Following on from the news that England captain Phil Vickery is now a serious injury doubt for Sunday's encounter with Italy in Rome, comes the shocking admission by 92 year old head coach Brian Ashton that he is solely responsible for the misfortune which has recently befallen his team.
"It's true...it's all my fault," confessed the ageing coach. "After the 36-o disaster against South Africa in Paris in September I'm ashamed to admit that I entered into a diabolical agreement with a character calling herself The Wicked Witch of the East Stand. The deal was that we would get five matches-worth of fantastic luck, but then would suffer an eternity of misfortune. The spate of injuries we are now suffering is obviously a manifestation of the old hag's curse."
When asked why the good luck had not extended to the decision of TMO Stuart Dickinson not to award the now infamous Cueto Try in the World Cup final, Ashton was non-plussed.

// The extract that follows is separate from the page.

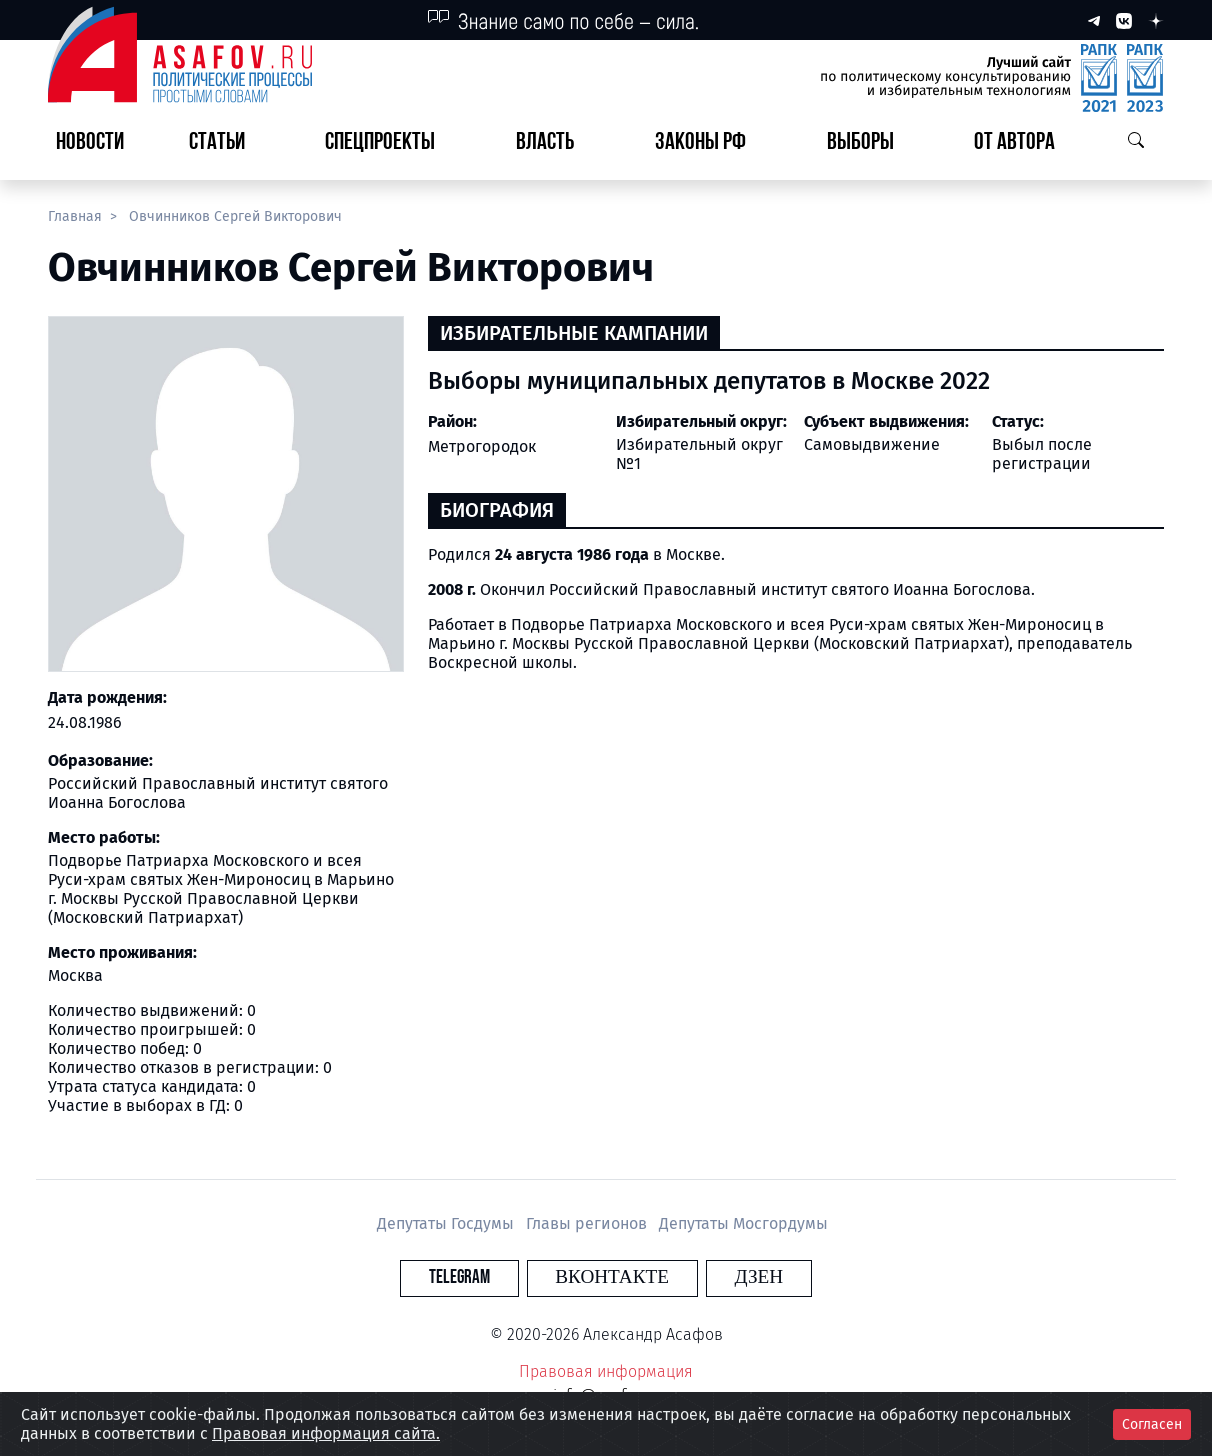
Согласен (1152, 1424)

"Good point," he said. "But if he had given the try we'd have won the World Cup which, when you think about it, would have been ridiculous - not even evil magic is that strong."

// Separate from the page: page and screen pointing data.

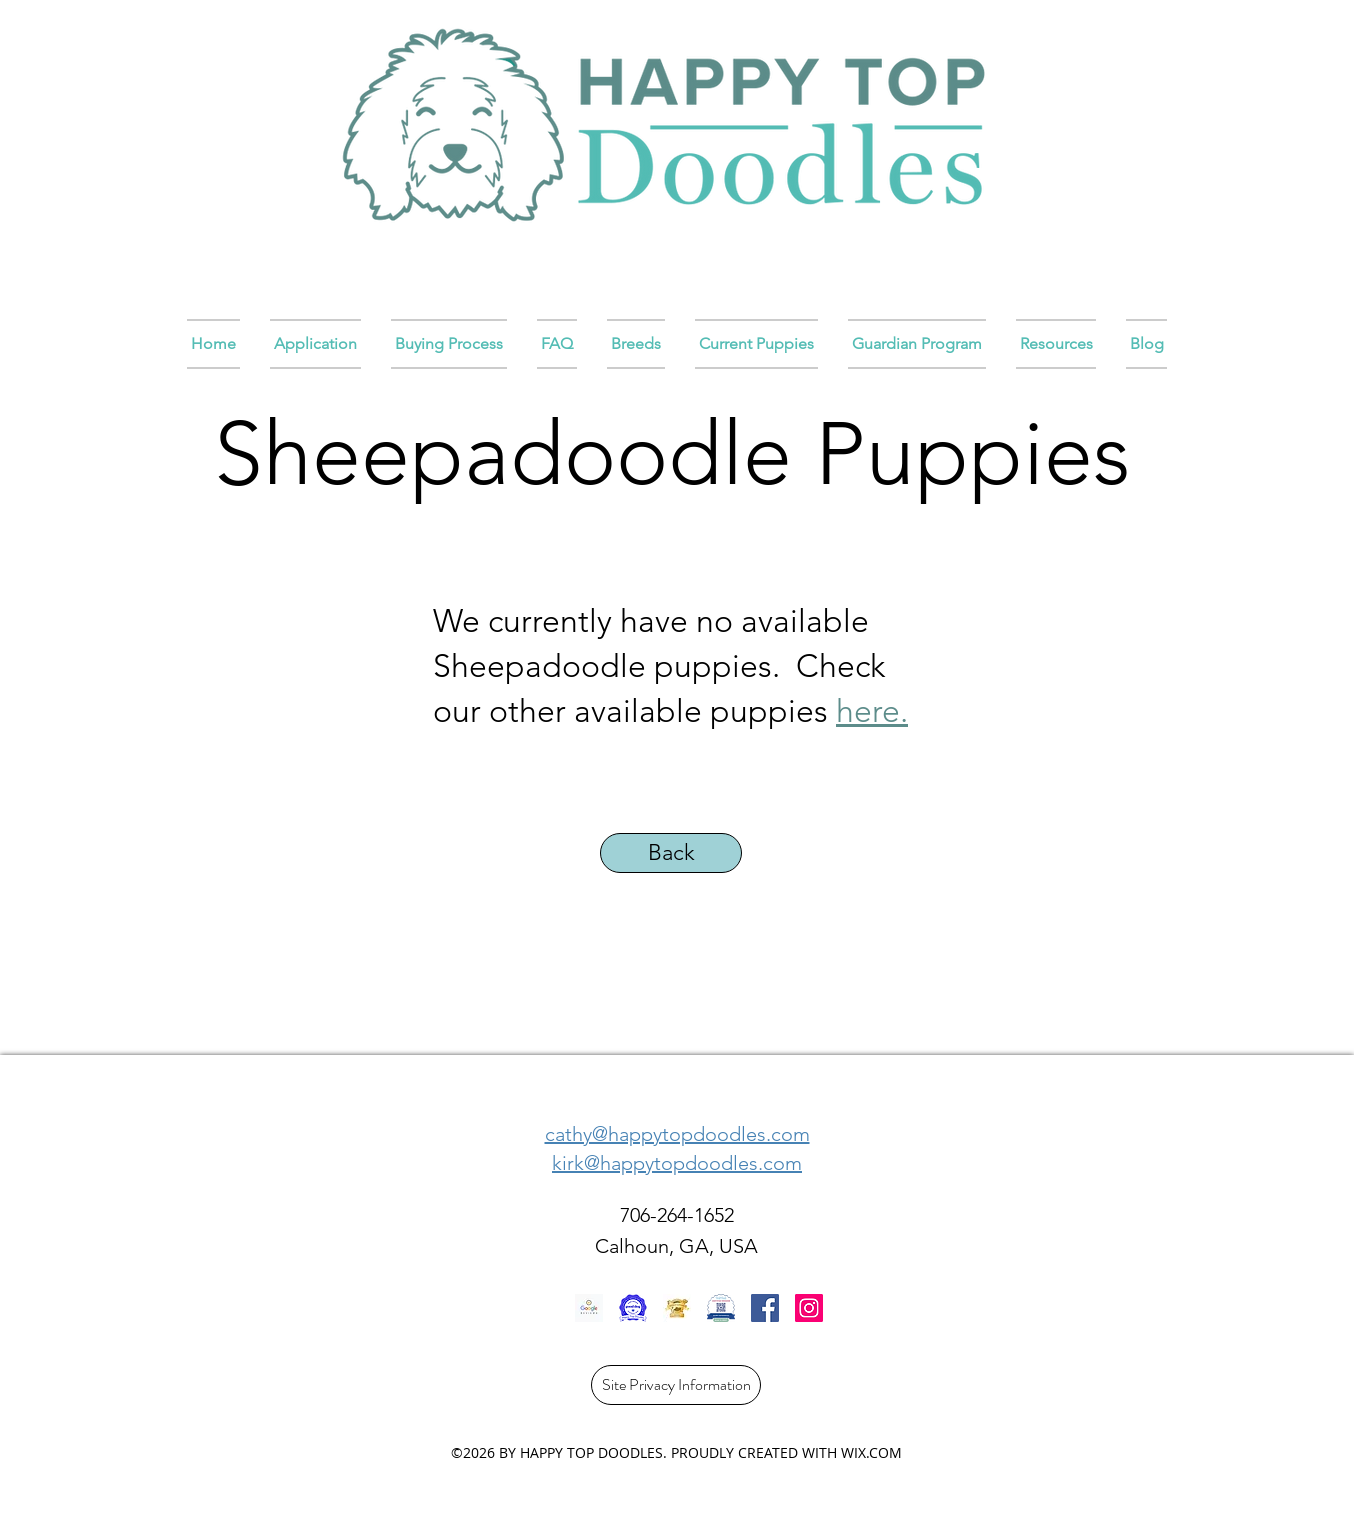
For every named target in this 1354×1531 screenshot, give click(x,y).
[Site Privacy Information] (676, 1385)
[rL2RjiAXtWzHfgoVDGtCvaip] (633, 1308)
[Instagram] (809, 1308)
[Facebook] (765, 1308)
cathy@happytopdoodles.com (677, 1134)
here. (872, 711)
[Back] (671, 853)
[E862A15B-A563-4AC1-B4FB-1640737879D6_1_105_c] (677, 1308)
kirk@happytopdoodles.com (677, 1163)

Despite the recent setbacks Ashton is confident that he can defeat the curse this weekend.
"We've taken decisive action and have cancelled all training between now and kick off on Sunday," he said. "Furthermore we will quite literally be wrapping each member of the squad in cotton wool."
In a separate announcement the RFU today confirmed a major new 4-year sponsorship deal with Acme Cotton Wool Ltd.